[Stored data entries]
# # # # #
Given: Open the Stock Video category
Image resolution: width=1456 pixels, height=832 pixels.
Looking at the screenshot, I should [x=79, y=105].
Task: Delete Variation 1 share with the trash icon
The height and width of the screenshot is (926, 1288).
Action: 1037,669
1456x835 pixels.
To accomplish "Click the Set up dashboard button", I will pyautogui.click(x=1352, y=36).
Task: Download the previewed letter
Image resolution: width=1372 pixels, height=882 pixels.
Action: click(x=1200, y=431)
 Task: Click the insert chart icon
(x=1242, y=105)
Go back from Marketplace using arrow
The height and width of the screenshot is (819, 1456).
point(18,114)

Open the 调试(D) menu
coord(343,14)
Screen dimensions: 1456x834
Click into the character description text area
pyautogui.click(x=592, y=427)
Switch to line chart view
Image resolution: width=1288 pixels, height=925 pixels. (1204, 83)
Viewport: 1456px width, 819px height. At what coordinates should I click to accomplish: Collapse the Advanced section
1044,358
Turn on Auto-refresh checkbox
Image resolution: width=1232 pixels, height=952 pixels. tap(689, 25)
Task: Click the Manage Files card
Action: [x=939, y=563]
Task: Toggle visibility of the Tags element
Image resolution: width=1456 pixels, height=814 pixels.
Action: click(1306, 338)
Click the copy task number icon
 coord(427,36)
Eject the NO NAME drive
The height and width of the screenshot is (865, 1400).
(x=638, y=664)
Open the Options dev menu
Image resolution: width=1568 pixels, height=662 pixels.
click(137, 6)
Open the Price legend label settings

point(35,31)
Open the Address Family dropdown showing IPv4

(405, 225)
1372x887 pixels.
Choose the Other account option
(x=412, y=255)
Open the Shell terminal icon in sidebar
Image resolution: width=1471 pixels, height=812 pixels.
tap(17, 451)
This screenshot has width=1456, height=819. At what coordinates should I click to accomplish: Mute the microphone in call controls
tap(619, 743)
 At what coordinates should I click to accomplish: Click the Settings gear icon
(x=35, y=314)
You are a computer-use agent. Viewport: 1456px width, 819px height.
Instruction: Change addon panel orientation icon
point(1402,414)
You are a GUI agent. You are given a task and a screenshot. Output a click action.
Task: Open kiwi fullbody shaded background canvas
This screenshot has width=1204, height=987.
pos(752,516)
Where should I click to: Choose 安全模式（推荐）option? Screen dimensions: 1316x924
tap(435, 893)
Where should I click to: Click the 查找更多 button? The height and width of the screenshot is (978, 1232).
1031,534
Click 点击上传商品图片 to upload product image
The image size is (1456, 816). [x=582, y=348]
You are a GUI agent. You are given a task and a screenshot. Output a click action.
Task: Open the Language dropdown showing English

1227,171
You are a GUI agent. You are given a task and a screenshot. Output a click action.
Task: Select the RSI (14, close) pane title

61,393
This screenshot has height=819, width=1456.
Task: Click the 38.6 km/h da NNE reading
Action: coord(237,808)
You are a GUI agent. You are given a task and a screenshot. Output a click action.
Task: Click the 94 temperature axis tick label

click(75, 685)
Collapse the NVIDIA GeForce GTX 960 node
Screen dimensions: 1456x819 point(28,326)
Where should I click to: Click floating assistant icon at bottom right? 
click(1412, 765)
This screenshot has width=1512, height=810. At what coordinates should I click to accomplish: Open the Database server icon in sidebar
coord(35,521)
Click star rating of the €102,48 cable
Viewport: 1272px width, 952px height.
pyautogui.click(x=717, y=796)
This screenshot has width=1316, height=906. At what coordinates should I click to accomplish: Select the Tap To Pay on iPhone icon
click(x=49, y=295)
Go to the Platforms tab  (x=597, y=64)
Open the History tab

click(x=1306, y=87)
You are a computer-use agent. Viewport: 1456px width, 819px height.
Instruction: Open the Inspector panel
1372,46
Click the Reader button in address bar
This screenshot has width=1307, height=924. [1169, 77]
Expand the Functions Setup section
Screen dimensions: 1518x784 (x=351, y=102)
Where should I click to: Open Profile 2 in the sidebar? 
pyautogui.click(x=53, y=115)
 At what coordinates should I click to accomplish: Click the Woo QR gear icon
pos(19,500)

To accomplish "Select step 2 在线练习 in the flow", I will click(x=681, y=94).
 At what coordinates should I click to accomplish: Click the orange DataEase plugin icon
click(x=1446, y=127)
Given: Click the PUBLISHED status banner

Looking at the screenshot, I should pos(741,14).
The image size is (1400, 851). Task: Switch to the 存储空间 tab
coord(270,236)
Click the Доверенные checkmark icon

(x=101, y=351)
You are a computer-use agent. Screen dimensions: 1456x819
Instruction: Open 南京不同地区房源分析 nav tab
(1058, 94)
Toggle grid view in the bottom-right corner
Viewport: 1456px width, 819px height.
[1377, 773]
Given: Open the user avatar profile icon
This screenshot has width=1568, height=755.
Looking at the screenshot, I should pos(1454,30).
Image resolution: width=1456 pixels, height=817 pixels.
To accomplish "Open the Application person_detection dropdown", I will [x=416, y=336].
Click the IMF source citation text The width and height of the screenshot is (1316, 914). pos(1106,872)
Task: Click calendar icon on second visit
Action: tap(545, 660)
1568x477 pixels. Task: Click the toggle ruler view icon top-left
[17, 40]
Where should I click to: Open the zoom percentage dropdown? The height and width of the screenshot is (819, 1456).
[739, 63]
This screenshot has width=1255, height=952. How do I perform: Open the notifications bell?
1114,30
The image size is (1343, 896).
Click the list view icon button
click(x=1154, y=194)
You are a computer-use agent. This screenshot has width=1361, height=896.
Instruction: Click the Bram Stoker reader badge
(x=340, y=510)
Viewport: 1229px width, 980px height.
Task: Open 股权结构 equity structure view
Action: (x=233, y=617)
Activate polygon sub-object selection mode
# # # # #
Work instructions: Could I ask you to return the records exactly and in full?

Output below:
Given: Open the Stock Video category
Image resolution: width=1456 pixels, height=832 pixels.
Looking at the screenshot, I should [x=79, y=105].
Task: Delete Variation 1 share with the trash icon
The height and width of the screenshot is (926, 1288).
Action: 1037,669
1456x835 pixels.
To accomplish "Click the Set up dashboard button", I will pyautogui.click(x=1352, y=36).
Task: Download the previewed letter
Image resolution: width=1372 pixels, height=882 pixels.
Action: click(x=1200, y=431)
 Task: Click the insert chart icon
(x=1242, y=105)
Go back from Marketplace using arrow
The height and width of the screenshot is (819, 1456).
point(18,114)

Open the 调试(D) menu
coord(343,14)
Screen dimensions: 1456x834
Click into the character description text area
pyautogui.click(x=592, y=427)
Switch to line chart view
Image resolution: width=1288 pixels, height=925 pixels. (1204, 83)
Viewport: 1456px width, 819px height. At what coordinates should I click to accomplish: Collapse the Advanced section
1044,358
Turn on Auto-refresh checkbox
Image resolution: width=1232 pixels, height=952 pixels. tap(689, 25)
Task: Click the Manage Files card
Action: [x=939, y=563]
Task: Toggle visibility of the Tags element
Image resolution: width=1456 pixels, height=814 pixels.
Action: click(1306, 338)
Click the copy task number icon
 coord(427,36)
Eject the NO NAME drive
The height and width of the screenshot is (865, 1400).
(x=638, y=664)
Open the Options dev menu
Image resolution: width=1568 pixels, height=662 pixels.
click(137, 6)
Open the Price legend label settings

point(35,31)
Open the Address Family dropdown showing IPv4

(405, 225)
1372x887 pixels.
Choose the Other account option
(x=412, y=255)
Open the Shell terminal icon in sidebar
Image resolution: width=1471 pixels, height=812 pixels.
tap(17, 451)
This screenshot has width=1456, height=819. At what coordinates should I click to accomplish: Mute the microphone in call controls
tap(619, 743)
 At what coordinates should I click to accomplish: Click the Settings gear icon
(x=35, y=314)
You are a computer-use agent. Viewport: 1456px width, 819px height.
Instruction: Change addon panel orientation icon
point(1402,414)
You are a GUI agent. You are given a task and a screenshot. Output a click action.
Task: Open kiwi fullbody shaded background canvas
This screenshot has width=1204, height=987.
pos(752,516)
Where should I click to: Choose 安全模式（推荐）option? Screen dimensions: 1316x924
tap(435, 893)
Where should I click to: Click the 查找更多 button? The height and width of the screenshot is (978, 1232).
1031,534
Click 点击上传商品图片 to upload product image
The image size is (1456, 816). [x=582, y=348]
You are a GUI agent. You are given a task and a screenshot. Output a click action.
Task: Open the Language dropdown showing English

1227,171
You are a GUI agent. You are given a task and a screenshot. Output a click action.
Task: Select the RSI (14, close) pane title

61,393
This screenshot has height=819, width=1456.
Task: Click the 38.6 km/h da NNE reading
Action: coord(237,808)
You are a GUI agent. You are given a task and a screenshot. Output a click action.
Task: Click the 94 temperature axis tick label

click(75, 685)
Collapse the NVIDIA GeForce GTX 960 node
Screen dimensions: 1456x819 point(28,326)
Where should I click to: Click floating assistant icon at bottom right? 
click(1412, 765)
This screenshot has width=1512, height=810. At what coordinates should I click to accomplish: Open the Database server icon in sidebar
coord(35,521)
Click star rating of the €102,48 cable
Viewport: 1272px width, 952px height.
pyautogui.click(x=717, y=796)
This screenshot has width=1316, height=906. At what coordinates should I click to accomplish: Select the Tap To Pay on iPhone icon
click(x=49, y=295)
Go to the Platforms tab  (x=597, y=64)
Open the History tab

click(x=1306, y=87)
You are a computer-use agent. Viewport: 1456px width, 819px height.
Instruction: Open the Inspector panel
1372,46
Click the Reader button in address bar
This screenshot has width=1307, height=924. [1169, 77]
Expand the Functions Setup section
Screen dimensions: 1518x784 (x=351, y=102)
Where should I click to: Open Profile 2 in the sidebar? 
pyautogui.click(x=53, y=115)
 At what coordinates should I click to accomplish: Click the Woo QR gear icon
pos(19,500)

To accomplish "Select step 2 在线练习 in the flow", I will click(x=681, y=94).
 At what coordinates should I click to accomplish: Click the orange DataEase plugin icon
click(x=1446, y=127)
Given: Click the PUBLISHED status banner

Looking at the screenshot, I should pos(741,14).
The image size is (1400, 851). Task: Switch to the 存储空间 tab
coord(270,236)
Click the Доверенные checkmark icon

(x=101, y=351)
You are a computer-use agent. Screen dimensions: 1456x819
Instruction: Open 南京不同地区房源分析 nav tab
(1058, 94)
Toggle grid view in the bottom-right corner
Viewport: 1456px width, 819px height.
[1377, 773]
Given: Open the user avatar profile icon
This screenshot has width=1568, height=755.
Looking at the screenshot, I should pos(1454,30).
Image resolution: width=1456 pixels, height=817 pixels.
To accomplish "Open the Application person_detection dropdown", I will [x=416, y=336].
Click the IMF source citation text The width and height of the screenshot is (1316, 914). pos(1106,872)
Task: Click calendar icon on second visit
Action: tap(545, 660)
1568x477 pixels. Task: Click the toggle ruler view icon top-left
[17, 40]
Where should I click to: Open the zoom percentage dropdown? The height and width of the screenshot is (819, 1456).
[739, 63]
This screenshot has width=1255, height=952. How do I perform: Open the notifications bell?
1114,30
The image size is (1343, 896).
Click the list view icon button
click(x=1154, y=194)
You are a computer-use agent. This screenshot has width=1361, height=896.
Instruction: Click the Bram Stoker reader badge
(x=340, y=510)
Viewport: 1229px width, 980px height.
Task: Open 股权结构 equity structure view
Action: (x=233, y=617)
Activate polygon sub-object selection mode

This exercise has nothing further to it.